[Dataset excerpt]
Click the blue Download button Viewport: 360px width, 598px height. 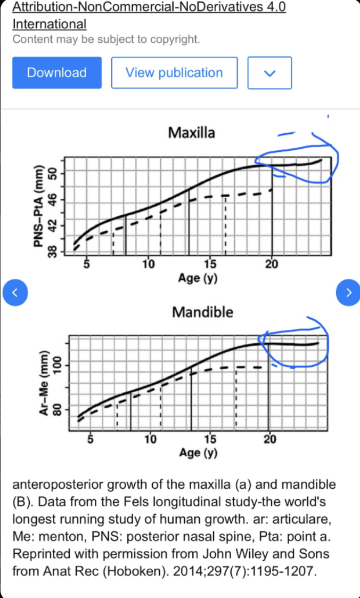coord(56,72)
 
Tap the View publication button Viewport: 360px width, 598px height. coord(174,72)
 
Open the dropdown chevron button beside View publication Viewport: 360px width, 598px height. coord(269,72)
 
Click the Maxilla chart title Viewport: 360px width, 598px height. coord(191,132)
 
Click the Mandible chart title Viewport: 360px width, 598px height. coord(202,312)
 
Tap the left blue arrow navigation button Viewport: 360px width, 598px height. coord(14,292)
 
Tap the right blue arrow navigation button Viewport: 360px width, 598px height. coord(348,292)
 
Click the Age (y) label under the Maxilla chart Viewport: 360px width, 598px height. coord(199,278)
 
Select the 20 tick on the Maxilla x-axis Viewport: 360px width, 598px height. coord(272,263)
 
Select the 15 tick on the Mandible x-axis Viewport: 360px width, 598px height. coord(210,439)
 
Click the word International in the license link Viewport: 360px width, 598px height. coord(49,24)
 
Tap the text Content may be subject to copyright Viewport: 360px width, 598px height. coord(106,39)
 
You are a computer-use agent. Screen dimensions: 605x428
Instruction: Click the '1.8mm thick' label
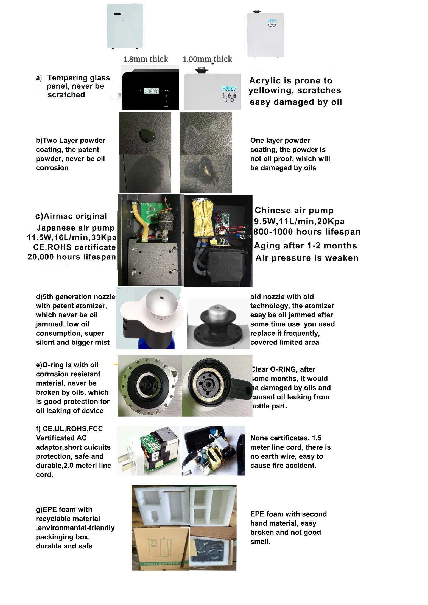point(146,59)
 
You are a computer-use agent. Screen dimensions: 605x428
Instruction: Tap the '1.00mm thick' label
point(207,59)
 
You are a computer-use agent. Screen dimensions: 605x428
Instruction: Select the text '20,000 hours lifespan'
point(72,257)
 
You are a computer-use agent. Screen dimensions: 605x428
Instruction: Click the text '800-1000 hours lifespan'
point(307,232)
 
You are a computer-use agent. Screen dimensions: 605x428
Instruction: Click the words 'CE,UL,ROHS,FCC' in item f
point(73,429)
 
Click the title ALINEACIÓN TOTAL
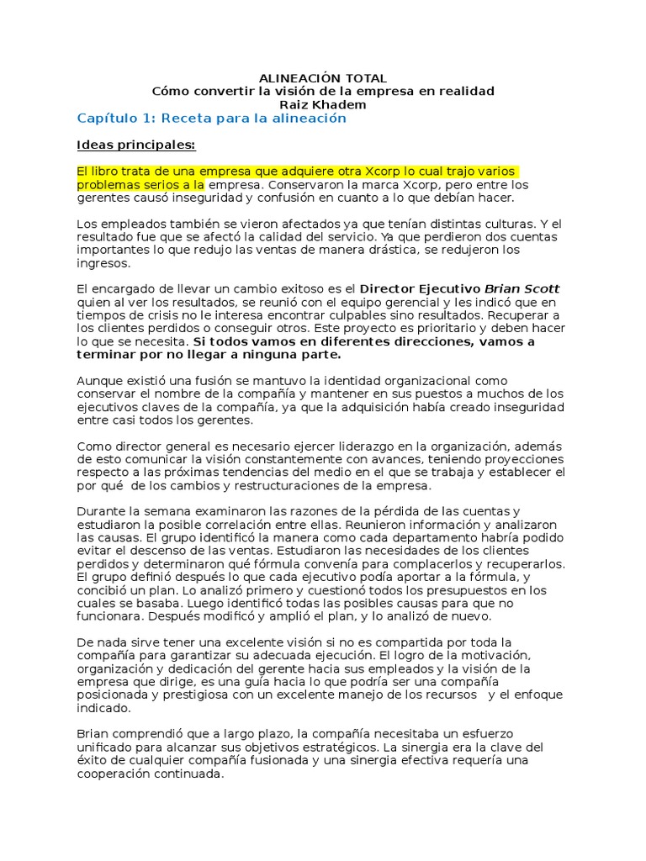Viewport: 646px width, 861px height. (322, 78)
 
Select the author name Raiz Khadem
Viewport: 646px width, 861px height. (322, 104)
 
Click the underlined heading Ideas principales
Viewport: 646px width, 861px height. (135, 145)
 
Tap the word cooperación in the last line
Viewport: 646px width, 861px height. (114, 774)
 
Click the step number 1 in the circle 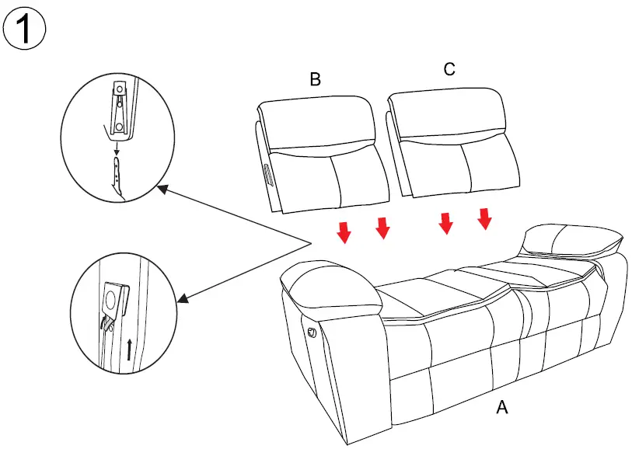[x=25, y=30]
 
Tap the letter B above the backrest [x=315, y=78]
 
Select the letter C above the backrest [x=449, y=69]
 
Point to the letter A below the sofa [x=502, y=407]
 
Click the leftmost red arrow [x=344, y=231]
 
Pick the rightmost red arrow [x=485, y=218]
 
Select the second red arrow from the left [x=382, y=228]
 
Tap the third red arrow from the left [x=445, y=222]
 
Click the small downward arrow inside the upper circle [x=117, y=146]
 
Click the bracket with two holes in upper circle [x=119, y=109]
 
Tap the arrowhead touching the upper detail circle [x=162, y=188]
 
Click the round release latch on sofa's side [x=313, y=332]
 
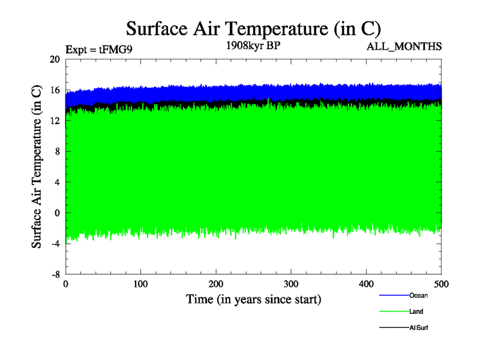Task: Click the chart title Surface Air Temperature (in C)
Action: coord(253,28)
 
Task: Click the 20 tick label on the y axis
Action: coord(55,59)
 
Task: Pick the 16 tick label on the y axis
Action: coord(55,90)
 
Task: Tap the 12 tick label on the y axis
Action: coord(55,121)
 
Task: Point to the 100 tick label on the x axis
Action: coord(141,284)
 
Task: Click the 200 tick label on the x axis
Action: coord(216,284)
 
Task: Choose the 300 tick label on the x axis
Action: coord(291,284)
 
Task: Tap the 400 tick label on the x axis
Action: coord(367,284)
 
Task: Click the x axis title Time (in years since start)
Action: coord(253,299)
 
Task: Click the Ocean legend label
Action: coord(418,295)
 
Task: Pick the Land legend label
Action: coord(416,311)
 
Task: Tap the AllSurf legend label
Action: coord(419,328)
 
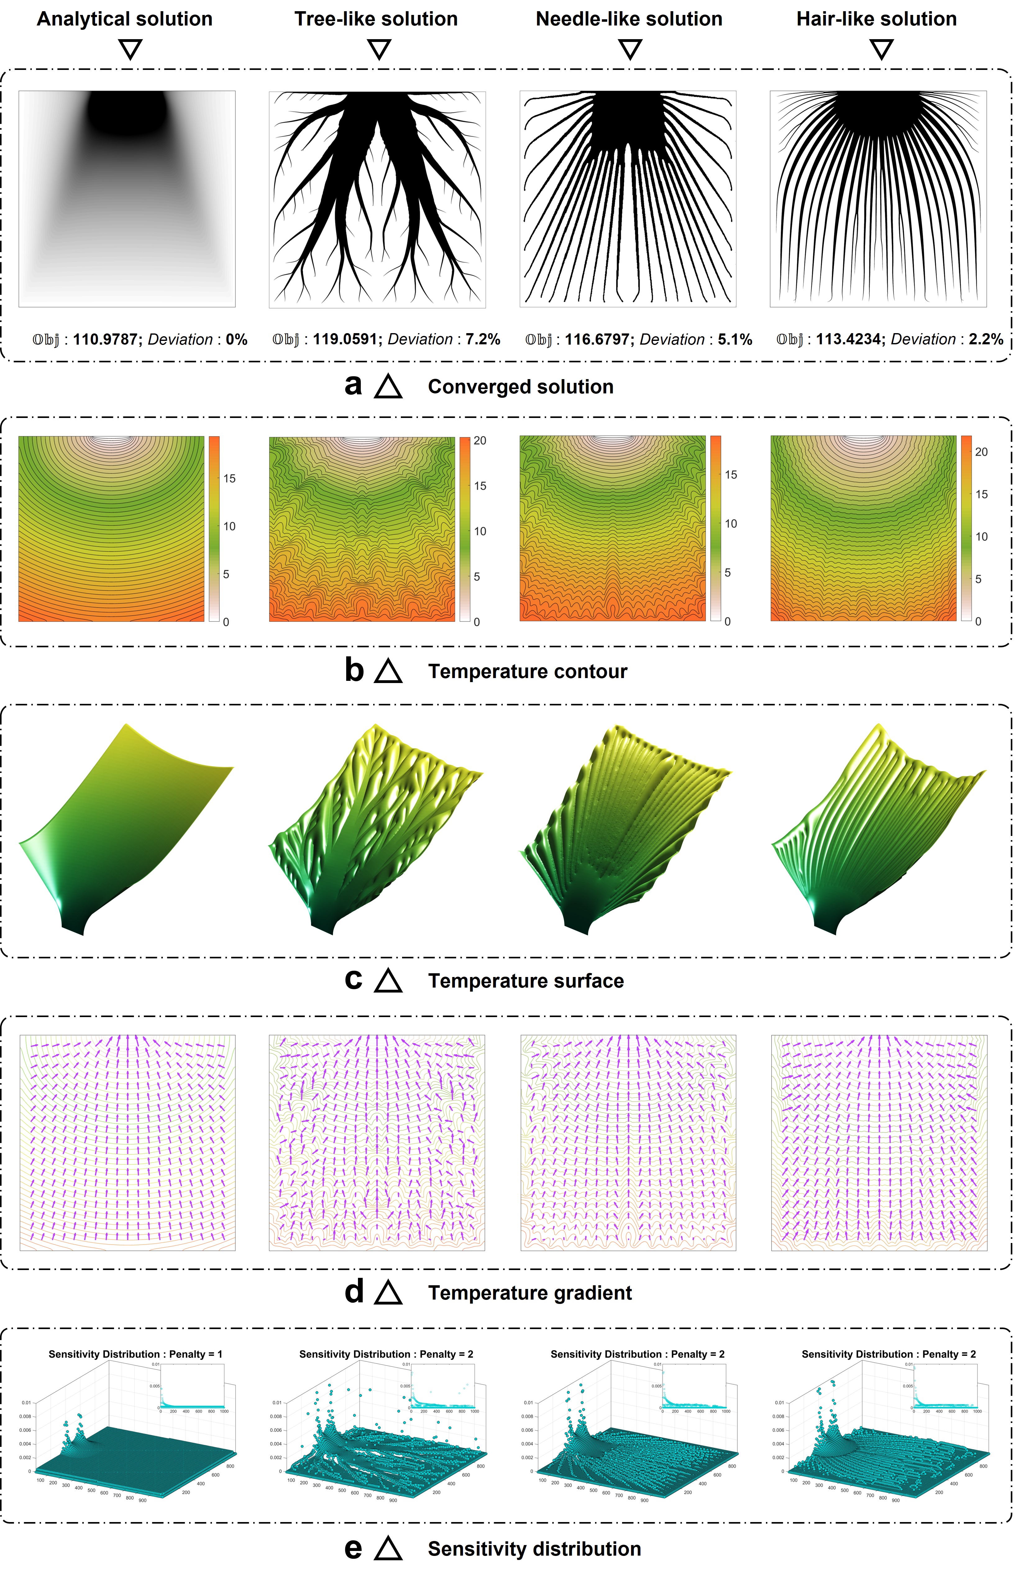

■ **Goal**: Retype the entries, starting at the line that contains "Click the round" and ending at the line that contains "Action: coord(55,90)", with both of those lines included. Leave the pictures out of your answer.

■ **Solution to this task**:
Click the round release latch on sofa's side [x=313, y=332]
 
Task: Click the chart title Surface Air Temperature (in C)
Action: coord(253,28)
 
Task: Click the 20 tick label on the y axis
Action: coord(55,59)
 
Task: Pick the 16 tick label on the y axis
Action: coord(55,90)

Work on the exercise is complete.